The six hydrogen production R&D projects selected aim to produce, deliver, and dispense hydrogen at less than $4 per gallon gasoline equivalent:
National Renewable Energy Laboratory of Golden, Colorado will receive $3 million to develop high-efficiency tandem absorbers based on novel semiconductor materials that can produce hydrogen from water using solar energy.
University of Hawaii of Honolulu, Hawaii will receive $3 million to develop photoelectrodes for direct solar water splitting.
Pacific Northwest National Laboratory of Richland, Washington will receive $2.2 million to develop a reactor for hydrogen production from bio-derived liquids.

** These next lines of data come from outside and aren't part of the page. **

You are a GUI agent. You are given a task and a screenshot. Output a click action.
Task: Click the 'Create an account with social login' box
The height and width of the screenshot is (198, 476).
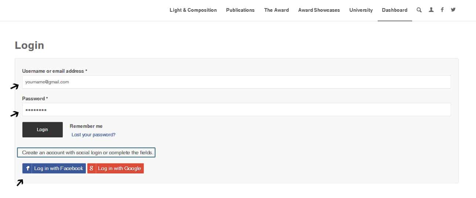86,152
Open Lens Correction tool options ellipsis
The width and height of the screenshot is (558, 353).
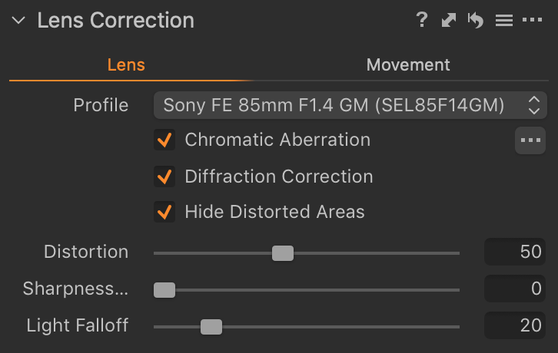point(532,20)
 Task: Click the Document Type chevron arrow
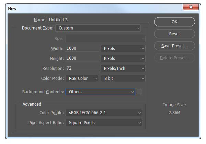pyautogui.click(x=138, y=28)
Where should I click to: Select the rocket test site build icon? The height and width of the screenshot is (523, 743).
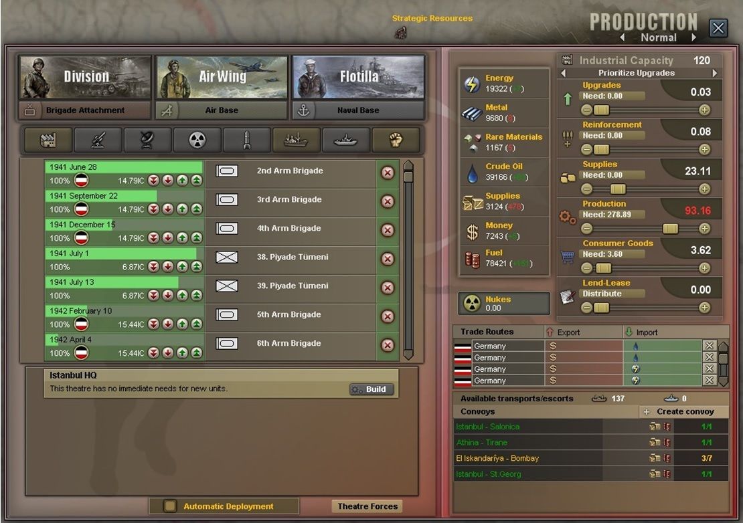(246, 140)
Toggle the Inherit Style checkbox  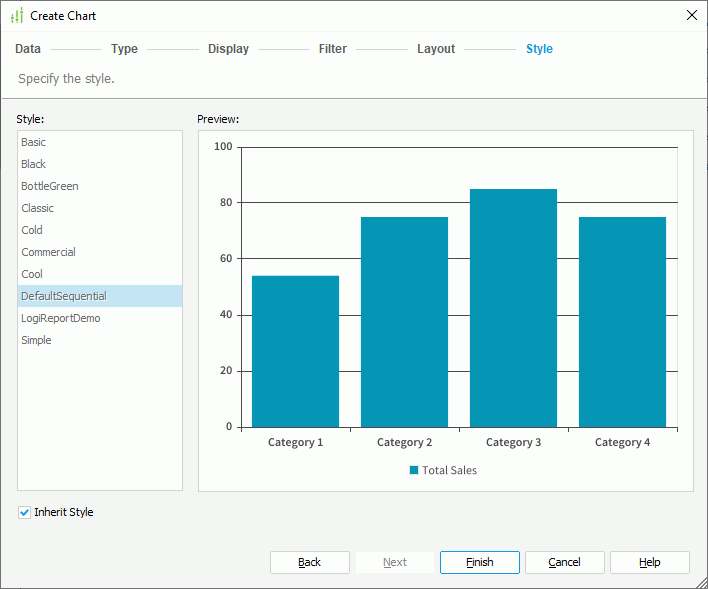[25, 512]

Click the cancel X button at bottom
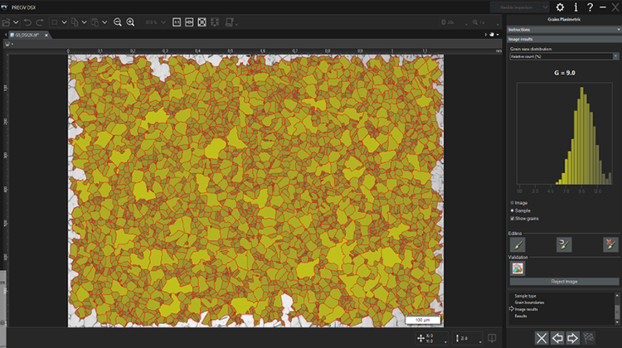[x=541, y=338]
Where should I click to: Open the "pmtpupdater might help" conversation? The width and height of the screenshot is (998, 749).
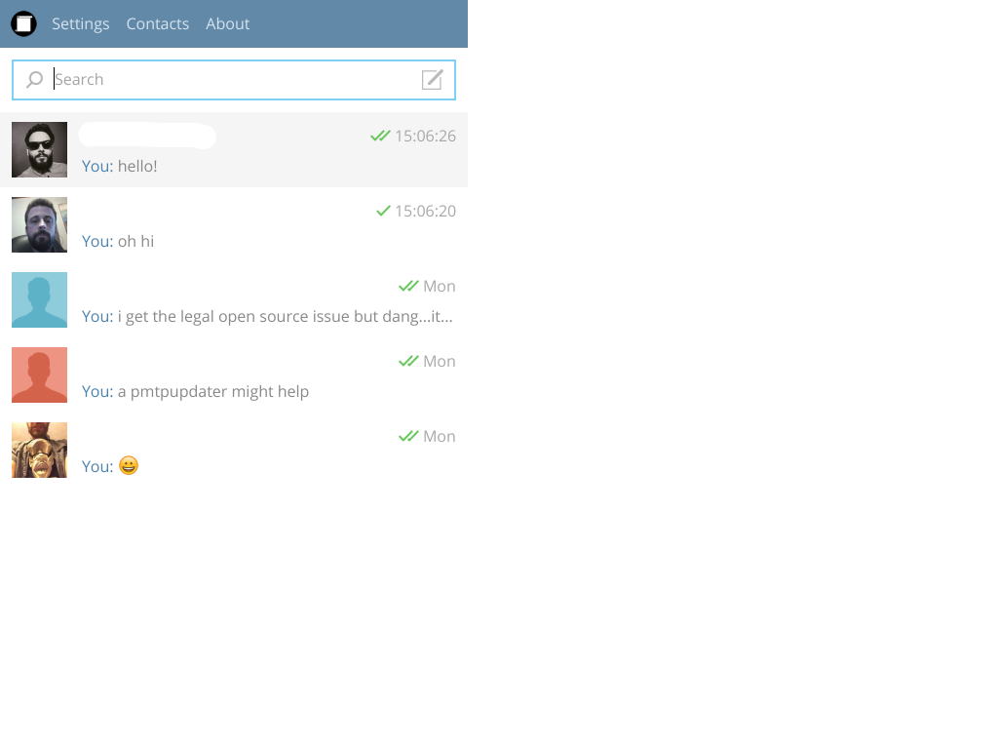(x=234, y=375)
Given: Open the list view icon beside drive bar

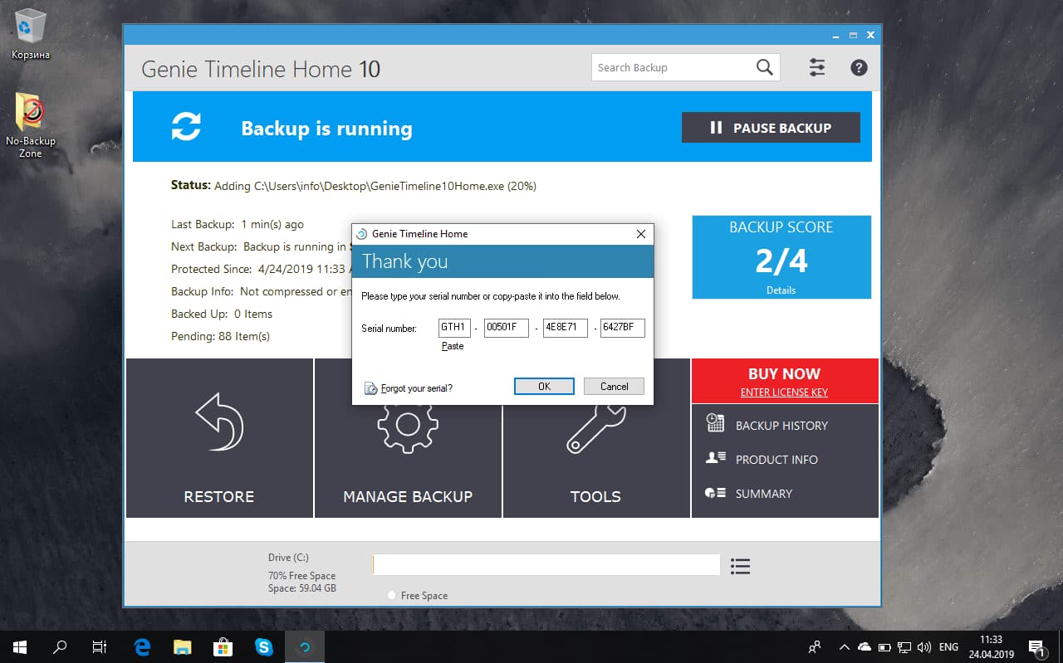Looking at the screenshot, I should pyautogui.click(x=740, y=565).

Sandia National Laboratories of Livermore, California will receive $2.2 million to develop an innovative high-efficiency solar thermochemical reactor for solar hydrogen production.
University of Colorado, Boulder of Boulder, Colorado will receive $2 million to develop a novel solar-thermal reactor to split water with concentrated sunlight.
FuelCell Energy Inc. of Danbury, Connecticut will receive $900,000 to develop a novel hybrid system for low-cost, low greenhouse gas hydrogen production.
The four hydrogen delivery R&D projects aim to reach the hydrogen cost goal of less than $4 per gallon by addressing the cost of compression, storage, and dispensing at the station:
Oak Ridge National Laboratory of Oak Ridge, Tennessee will receive $2 million to demonstrate a low cost, steel concrete composite vessel for high pressure hydrogen storage.
Wiretough Cylinders LLC of Bristol, Virginia will receive $2 million to demonstrate a low cost high pressure hydrogen storage vessel using a steel wire overwrap.
Southwest Research Institute of San Antonio, Texas will receive $1.8 million to demonstrate a hydrogen compression system.
Nuvera Fuel Cells Inc. of Billerica, Massachusetts will receive $1.5 million to design and demonstrate an integrated, intelligent high pressure hydrogen dispenser for fuel cell electric vehicle fueling.
Using solar energy (in sunny areas) to split water could become one of the lowest cost way to produce H2 for future FCEVs and to produce electricity 24/7.
Posted by: HarveyD | 17 June 2014 at 07:33 AM
Can they say to me where these researchs take place because I will like to visit the installations. Im sick and tire of the pollution, beef prices are on the rise. I always said to do water splitting at the point of sale for a low cost, sustainable and pollution free source of endless energy.